I knew then, with my arms wrapped around her, there was no way I could continue to be around her with the way she was consuming my every thought. There also wasn't a goddamn thing I was willing to do about it.

"I'm sorry," I whispered into her hair.

"Why?" She brought her eyes to meet mine. "You have no reason to be sorry. You saved me."

"There are shitty people out there, Ami," I mumbled, hoping I wasn't about to reveal too much. "There are good ones, too."

"Funny, my brother used to say things like that to me." Brushing her tears away, she took a deep breath and smiled. "Andrew was always looking for the good side, the sunny side. Which was funny because he was this hot shot baseball player, pitcher, number five." She gave me a smile as though she knew I'd laugh at the way she described him like a sports announcer.
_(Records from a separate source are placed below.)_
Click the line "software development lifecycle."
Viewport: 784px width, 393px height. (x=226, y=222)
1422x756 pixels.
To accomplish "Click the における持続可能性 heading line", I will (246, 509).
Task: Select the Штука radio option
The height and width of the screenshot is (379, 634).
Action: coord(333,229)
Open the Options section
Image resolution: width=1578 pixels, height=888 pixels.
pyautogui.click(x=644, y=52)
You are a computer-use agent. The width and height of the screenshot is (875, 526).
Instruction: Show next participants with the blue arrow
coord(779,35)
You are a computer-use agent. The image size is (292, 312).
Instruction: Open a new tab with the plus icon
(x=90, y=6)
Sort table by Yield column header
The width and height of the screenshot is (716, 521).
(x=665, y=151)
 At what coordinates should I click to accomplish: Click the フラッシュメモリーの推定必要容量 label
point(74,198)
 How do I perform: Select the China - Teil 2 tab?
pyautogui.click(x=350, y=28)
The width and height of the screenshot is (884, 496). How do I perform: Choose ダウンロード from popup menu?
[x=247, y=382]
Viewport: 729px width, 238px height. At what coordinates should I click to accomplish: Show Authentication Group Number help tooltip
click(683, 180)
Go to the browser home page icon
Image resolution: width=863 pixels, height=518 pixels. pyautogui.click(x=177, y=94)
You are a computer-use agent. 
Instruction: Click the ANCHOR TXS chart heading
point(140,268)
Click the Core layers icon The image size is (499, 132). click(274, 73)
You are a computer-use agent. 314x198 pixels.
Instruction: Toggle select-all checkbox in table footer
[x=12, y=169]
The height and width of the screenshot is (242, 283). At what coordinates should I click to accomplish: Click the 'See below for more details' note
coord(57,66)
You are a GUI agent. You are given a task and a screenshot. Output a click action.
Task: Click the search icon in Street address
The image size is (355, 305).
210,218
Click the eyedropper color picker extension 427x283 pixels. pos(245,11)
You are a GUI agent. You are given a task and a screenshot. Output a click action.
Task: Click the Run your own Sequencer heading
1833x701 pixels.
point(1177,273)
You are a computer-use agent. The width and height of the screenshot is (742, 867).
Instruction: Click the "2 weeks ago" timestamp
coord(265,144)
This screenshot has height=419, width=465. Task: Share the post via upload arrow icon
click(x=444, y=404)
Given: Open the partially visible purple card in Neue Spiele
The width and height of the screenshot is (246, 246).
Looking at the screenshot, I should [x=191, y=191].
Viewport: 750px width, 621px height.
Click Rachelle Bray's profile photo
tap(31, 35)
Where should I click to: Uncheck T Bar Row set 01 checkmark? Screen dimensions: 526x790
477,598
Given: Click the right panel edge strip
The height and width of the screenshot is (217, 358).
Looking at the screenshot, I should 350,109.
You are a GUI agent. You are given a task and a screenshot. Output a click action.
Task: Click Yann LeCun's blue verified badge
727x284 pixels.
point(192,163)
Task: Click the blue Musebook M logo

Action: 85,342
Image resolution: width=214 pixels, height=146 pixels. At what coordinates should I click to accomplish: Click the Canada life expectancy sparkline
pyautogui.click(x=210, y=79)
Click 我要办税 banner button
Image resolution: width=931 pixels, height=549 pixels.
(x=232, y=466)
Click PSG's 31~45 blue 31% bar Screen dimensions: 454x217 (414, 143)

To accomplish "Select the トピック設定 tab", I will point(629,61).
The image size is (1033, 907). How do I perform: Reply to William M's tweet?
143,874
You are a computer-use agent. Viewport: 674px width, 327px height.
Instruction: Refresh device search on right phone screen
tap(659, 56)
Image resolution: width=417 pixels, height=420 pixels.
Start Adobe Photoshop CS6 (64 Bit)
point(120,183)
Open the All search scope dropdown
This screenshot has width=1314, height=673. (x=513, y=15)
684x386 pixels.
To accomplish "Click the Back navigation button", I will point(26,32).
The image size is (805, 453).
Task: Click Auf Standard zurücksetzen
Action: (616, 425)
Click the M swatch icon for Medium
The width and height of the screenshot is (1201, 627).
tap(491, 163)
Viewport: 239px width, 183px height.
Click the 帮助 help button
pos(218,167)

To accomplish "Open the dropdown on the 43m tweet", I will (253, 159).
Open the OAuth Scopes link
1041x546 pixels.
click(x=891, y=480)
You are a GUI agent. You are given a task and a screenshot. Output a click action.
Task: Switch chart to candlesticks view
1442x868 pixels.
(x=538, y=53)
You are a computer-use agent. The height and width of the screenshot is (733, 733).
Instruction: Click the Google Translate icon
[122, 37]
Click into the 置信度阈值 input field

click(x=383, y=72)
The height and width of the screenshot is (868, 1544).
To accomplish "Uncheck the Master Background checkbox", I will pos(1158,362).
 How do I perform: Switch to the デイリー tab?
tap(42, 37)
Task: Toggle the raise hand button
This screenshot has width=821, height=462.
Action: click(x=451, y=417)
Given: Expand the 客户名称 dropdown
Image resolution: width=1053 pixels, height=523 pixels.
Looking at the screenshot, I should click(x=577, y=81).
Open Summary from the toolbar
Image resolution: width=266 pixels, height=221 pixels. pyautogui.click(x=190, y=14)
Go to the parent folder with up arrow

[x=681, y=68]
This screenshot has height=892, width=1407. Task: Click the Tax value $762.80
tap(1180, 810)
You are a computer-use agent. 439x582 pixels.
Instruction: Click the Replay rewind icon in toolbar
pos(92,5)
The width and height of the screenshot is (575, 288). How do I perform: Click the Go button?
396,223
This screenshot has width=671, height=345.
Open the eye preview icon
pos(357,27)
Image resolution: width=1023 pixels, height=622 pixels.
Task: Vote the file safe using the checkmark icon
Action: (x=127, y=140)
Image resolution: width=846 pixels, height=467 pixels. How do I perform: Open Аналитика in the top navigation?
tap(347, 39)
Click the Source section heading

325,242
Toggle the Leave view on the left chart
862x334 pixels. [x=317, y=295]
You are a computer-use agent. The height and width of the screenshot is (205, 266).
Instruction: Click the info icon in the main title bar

It felt so surreal hearing her talk. For over two weeks, I talked to her, wondering if this moment would ever come, if she would actually talk to me.

Ami went on to explain that Andrew, her brother, was just starting out in his career and skipped out on college, much like me, and was just about to sign for his pro career. And then the plane crash happened. A chance at a lifetime never fulfilled.

I had a really hard time with it when I learned about what happened to Ami's older brother. He was the exact same age as me. My first thoughts when she had told me went back to when I entered the draft and how my family was with me. What if something like that had happened?

Why did I get to live my dream and Andrew didn't?

Why did shit like this happen?

Why them?

When she told me, I was sad. She was young, he was young, and I couldn't imagine the pain she went through.

To save myself the embarrassing part of getting choked up through her story, I didn't speak. It frustrated me, consumed me even, but I was finally starting to understand why I attached myself to her. I wanted to protect her.

For everyone out there each day, each year, is arguably different than the last, bringing with it different struggles, highs, lows, new friends, and fading friends. In five days, in twenty minutes, in a second, everything about that year could change.

Taking a different route to work ends in an accident. Planning a vacation for years, only to die in a plane crash. A chance of a lifetime destroyed in that one split second when that year becomes different from the last.

But then there was the second chance, the swerve to miss the car coming into your lane, and you gain control, your adrenaline taking over and you're thankful for being alive. The choppy weather and turbulence stabilizes, and the plane rights itself. You're safe and you look out the window.

A deep breath, a second chance, and everything seems different and will because it's new, it's your chance.

Those who wanted that second chance got it. Those who didn't were left trying to either prove there was nothing wrong in the first place or ignore that it was even there.